Работал бригадиром грузчиков в порту города Поти. Во время остановок в порту английских кораблей, команды которых устраивали футбольные матчи, познакомился с футболом, которым и увлекся.

Окончив восемь классов, Пайчадзе поступил в Понтийский морской техникум. Окончив его, стал ходить механиком на судне «Тендра».
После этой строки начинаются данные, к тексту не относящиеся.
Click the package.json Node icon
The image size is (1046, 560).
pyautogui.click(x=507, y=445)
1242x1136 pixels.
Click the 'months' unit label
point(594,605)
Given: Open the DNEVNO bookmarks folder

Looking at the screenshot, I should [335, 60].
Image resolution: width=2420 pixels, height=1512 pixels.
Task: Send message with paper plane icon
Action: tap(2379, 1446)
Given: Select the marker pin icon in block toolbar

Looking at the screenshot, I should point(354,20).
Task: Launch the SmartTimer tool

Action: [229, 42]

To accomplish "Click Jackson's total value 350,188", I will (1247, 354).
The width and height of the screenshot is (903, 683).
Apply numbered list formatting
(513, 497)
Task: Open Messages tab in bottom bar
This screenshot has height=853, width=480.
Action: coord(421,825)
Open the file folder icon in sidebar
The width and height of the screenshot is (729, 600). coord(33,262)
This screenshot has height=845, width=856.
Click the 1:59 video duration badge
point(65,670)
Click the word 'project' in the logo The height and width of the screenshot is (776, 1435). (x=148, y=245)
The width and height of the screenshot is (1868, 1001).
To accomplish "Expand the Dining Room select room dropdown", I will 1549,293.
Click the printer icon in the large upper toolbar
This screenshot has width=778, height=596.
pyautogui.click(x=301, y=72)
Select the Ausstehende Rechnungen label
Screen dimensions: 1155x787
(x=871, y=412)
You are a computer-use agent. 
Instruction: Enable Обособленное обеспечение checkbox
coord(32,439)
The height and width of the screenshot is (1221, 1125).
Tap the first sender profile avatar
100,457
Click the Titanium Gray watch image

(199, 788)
В футбол начал играть в составе сборной Поти в первенстве Грузии, в которой считался одним из сильнейших игроков. В 1934 году поступил в Закавказский индустриальный институт. В 1935 году Пайчадзе, как одного из ударников труда представили к оформлению на загранплавание в Англию. Накануне отплытия он получил телеграмму со словами «Отец при смерти, приезжай», однако, когда Пайчадзе в срочном порядке приехал домой, оказалось, что его отец здоров. Позже выяснилось, что эту телеграмму отправил товарищ Пайчадзе по команде Калистрат Имнадзе, так как команде Поти предстояла важная встреча первенства Грузии с командой Батуми.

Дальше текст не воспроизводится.